*SET EXERCISE*:
Render each line of the items below as one string in a JSON list, and leave out the blank lines.
>>>
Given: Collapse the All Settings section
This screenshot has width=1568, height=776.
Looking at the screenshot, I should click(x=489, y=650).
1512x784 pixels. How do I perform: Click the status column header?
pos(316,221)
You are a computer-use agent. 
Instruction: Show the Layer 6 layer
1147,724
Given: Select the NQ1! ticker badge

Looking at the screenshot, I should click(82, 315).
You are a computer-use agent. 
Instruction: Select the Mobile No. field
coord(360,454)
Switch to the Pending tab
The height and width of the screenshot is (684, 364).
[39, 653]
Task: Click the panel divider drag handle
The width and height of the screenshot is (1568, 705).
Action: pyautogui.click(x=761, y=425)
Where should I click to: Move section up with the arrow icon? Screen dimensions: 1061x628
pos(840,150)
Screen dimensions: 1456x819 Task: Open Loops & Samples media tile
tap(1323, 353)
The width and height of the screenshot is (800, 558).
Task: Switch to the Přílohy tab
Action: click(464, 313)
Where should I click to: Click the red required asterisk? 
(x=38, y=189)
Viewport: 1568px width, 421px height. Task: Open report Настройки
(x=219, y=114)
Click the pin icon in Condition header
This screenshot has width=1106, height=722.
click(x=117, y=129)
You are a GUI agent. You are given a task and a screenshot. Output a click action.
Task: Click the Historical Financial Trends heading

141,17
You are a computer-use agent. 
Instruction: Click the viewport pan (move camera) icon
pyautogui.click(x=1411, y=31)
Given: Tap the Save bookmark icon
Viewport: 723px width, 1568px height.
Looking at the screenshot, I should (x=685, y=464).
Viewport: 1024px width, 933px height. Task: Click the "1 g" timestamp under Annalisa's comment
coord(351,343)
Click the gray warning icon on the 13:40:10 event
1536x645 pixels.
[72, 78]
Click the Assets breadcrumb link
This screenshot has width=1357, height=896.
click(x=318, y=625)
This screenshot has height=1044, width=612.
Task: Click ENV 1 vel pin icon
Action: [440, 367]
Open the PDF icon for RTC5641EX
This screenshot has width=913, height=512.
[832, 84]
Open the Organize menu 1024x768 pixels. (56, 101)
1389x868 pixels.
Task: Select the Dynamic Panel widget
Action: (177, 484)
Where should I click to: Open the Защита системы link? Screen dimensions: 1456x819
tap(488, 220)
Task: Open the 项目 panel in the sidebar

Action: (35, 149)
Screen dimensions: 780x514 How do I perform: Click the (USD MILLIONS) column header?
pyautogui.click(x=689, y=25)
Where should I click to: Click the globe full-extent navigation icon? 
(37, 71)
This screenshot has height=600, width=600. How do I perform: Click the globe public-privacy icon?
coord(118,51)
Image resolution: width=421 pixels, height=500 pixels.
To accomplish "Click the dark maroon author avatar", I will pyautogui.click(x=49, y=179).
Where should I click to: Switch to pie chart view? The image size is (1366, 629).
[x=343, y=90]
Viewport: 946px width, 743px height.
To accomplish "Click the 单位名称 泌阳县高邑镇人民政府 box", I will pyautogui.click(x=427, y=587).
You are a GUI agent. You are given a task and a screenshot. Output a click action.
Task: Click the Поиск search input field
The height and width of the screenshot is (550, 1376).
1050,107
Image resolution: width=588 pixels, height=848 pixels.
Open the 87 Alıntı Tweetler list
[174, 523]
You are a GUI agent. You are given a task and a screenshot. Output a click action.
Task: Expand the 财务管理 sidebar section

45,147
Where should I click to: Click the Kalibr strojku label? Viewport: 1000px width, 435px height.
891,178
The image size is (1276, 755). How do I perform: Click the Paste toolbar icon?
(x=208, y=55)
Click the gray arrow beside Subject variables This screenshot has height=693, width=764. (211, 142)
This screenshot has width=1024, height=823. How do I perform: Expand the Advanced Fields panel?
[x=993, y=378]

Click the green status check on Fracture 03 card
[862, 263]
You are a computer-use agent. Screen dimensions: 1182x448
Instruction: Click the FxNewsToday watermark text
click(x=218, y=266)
<<<
*WRITTEN RESPONSE*:
[
  "Given: Collapse the All Settings section",
  "This screenshot has width=1568, height=776.",
  "Looking at the screenshot, I should click(x=489, y=650).",
  "1512x784 pixels. How do I perform: Click the status column header?",
  "pos(316,221)",
  "You are a computer-use agent. ",
  "Instruction: Show the Layer 6 layer",
  "1147,724",
  "Given: Select the NQ1! ticker badge",
  "Looking at the screenshot, I should click(82, 315).",
  "You are a computer-use agent. ",
  "Instruction: Select the Mobile No. field",
  "coord(360,454)",
  "Switch to the Pending tab",
  "The height and width of the screenshot is (684, 364).",
  "[39, 653]",
  "Task: Click the panel divider drag handle",
  "The width and height of the screenshot is (1568, 705).",
  "Action: pyautogui.click(x=761, y=425)",
  "Where should I click to: Move section up with the arrow icon? Screen dimensions: 1061x628",
  "pos(840,150)",
  "Screen dimensions: 1456x819 Task: Open Loops & Samples media tile",
  "tap(1323, 353)",
  "The width and height of the screenshot is (800, 558).",
  "Task: Switch to the Přílohy tab",
  "Action: click(464, 313)",
  "Where should I click to: Click the red required asterisk? ",
  "(x=38, y=189)",
  "Viewport: 1568px width, 421px height. Task: Open report Настройки",
  "(x=219, y=114)",
  "Click the pin icon in Condition header",
  "This screenshot has width=1106, height=722.",
  "click(x=117, y=129)",
  "You are a GUI agent. You are given a task and a screenshot. Output a click action.",
  "Task: Click the Historical Financial Trends heading",
  "141,17",
  "You are a computer-use agent. ",
  "Instruction: Click the viewport pan (move camera) icon",
  "pyautogui.click(x=1411, y=31)",
  "Given: Tap the Save bookmark icon",
  "Viewport: 723px width, 1568px height.",
  "Looking at the screenshot, I should (x=685, y=464).",
  "Viewport: 1024px width, 933px height. Task: Click the \"1 g\" timestamp under Annalisa's comment",
  "coord(351,343)",
  "Click the gray warning icon on the 13:40:10 event",
  "1536x645 pixels.",
  "[72, 78]",
  "Click the Assets breadcrumb link",
  "This screenshot has width=1357, height=896.",
  "click(x=318, y=625)",
  "This screenshot has height=1044, width=612.",
  "Task: Click ENV 1 vel pin icon",
  "Action: [440, 367]",
  "Open the PDF icon for RTC5641EX",
  "This screenshot has width=913, height=512.",
  "[832, 84]",
  "Open the Organize menu 1024x768 pixels. (56, 101)",
  "1389x868 pixels.",
  "Task: Select the Dynamic Panel widget",
  "Action: (177, 484)",
  "Where should I click to: Open the Защита системы link? Screen dimensions: 1456x819",
  "tap(488, 220)",
  "Task: Open the 项目 panel in the sidebar",
  "Action: (35, 149)",
  "Screen dimensions: 780x514 How do I perform: Click the (USD MILLIONS) column header?",
  "pyautogui.click(x=689, y=25)",
  "Where should I click to: Click the globe full-extent navigation icon? ",
  "(37, 71)",
  "This screenshot has height=600, width=600. How do I perform: Click the globe public-privacy icon?",
  "coord(118,51)",
  "Image resolution: width=421 pixels, height=500 pixels.",
  "To accomplish \"Click the dark maroon author avatar\", I will pyautogui.click(x=49, y=179).",
  "Where should I click to: Switch to pie chart view? The image size is (1366, 629).",
  "[x=343, y=90]",
  "Viewport: 946px width, 743px height.",
  "To accomplish \"Click the 单位名称 泌阳县高邑镇人民政府 box\", I will pyautogui.click(x=427, y=587).",
  "You are a GUI agent. You are given a task and a screenshot. Output a click action.",
  "Task: Click the Поиск search input field",
  "The height and width of the screenshot is (550, 1376).",
  "1050,107",
  "Image resolution: width=588 pixels, height=848 pixels.",
  "Open the 87 Alıntı Tweetler list",
  "[174, 523]",
  "You are a GUI agent. You are given a task and a screenshot. Output a click action.",
  "Task: Expand the 财务管理 sidebar section",
  "45,147",
  "Where should I click to: Click the Kalibr strojku label? Viewport: 1000px width, 435px height.",
  "891,178",
  "The image size is (1276, 755). How do I perform: Click the Paste toolbar icon?",
  "(x=208, y=55)",
  "Click the gray arrow beside Subject variables This screenshot has height=693, width=764. (211, 142)",
  "This screenshot has width=1024, height=823. How do I perform: Expand the Advanced Fields panel?",
  "[x=993, y=378]",
  "Click the green status check on Fracture 03 card",
  "[862, 263]",
  "You are a computer-use agent. Screen dimensions: 1182x448",
  "Instruction: Click the FxNewsToday watermark text",
  "click(x=218, y=266)"
]